La publicité sur Internet génère une faible rentabilité pour les centrales (peu de volume sur la vente d'espace entraîne peu de revenus), ce qui explique qu'aux débuts, peu de gros acteurs aient investi le marché de l'achat ou de la vente d'espace, et qu'ils l'aient confié, le cas échéant, à des juniors. Puis les agences médias ont suivi, mettant tout leur poids dans des synergies... qu'elles peinent à trouver. Quoi qu'il en soit, les agences et leurs clients continuent à privilégier le off-line qui offre des rémunérations plus fortes, tandis que les régies Internet cherchent à les capter avec des commissions et remises plus importantes que dans les autres médias.

La course aux remises est caractéristique du court termisme ; elle contribue à décrédibiliser le média (en mettant en cause sont positionnement prix par rapport aux autres médias) et à suggérer qu'il est trop cher compte tenu de ses performances... que pourtant personne n'évalue convenablement.
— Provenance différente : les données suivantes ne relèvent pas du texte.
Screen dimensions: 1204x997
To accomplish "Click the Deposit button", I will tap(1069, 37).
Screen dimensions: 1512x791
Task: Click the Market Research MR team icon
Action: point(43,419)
Avant qu'on puisse le comparer à ses pairs, l'enfant aura grandi...

Conclusion

On a vite oublié qu'un média, comme tout produit, se crée par inspirations croisées et génère des process de gestion et de vente souvent similaires à ceux déjà pratiqués. Le web a bercé d'illusion des réinventeurs d'eau tiède... qui redécouvrent les joies (et les contraintes) du marketing.

Le modèle économique des sites web grand public repose sur la publicité. Oublier de réfléchir à cette dernière, c'est se boucher les yeux sur le futur du média. On se dirige certes vers la convergence technique entre TV et web, mais plus encore vers la convergence entre les modes de gestion (achat / vente) de l'espace publicitaire de ces deux médias.

Internet, après avoir privilégié la vente de produits similaires à ceux de la presse (le bandeau), à ceux du marketing direct (taux de clic), va s'inspirer plus fortement de la TV : recherche d'une véritable puissance sur certains sites, en parallèle avec l'affinité sur d'autres, consolidation des opérateurs et des divers intervenants, augmentation de la puissance financière, mesure d'audience plus homogène, pluri-média et internationale.

L'enjeu sera alors de détenir des "parts d'écran" (et non plus simplement des parts de marché), de suivre le consommateur (TV et géolocalisation par exemple, tracking) pour mieux répondre à ses attentes... si on sait les lui révéler et les lui offrir sans fausse promesse.

En attendant, contentons-nous... de croire à un futur publicitaire radieux pour mieux oublier le cataclysme boursier de l'an passé et les incertitudes d'aujourd'hui.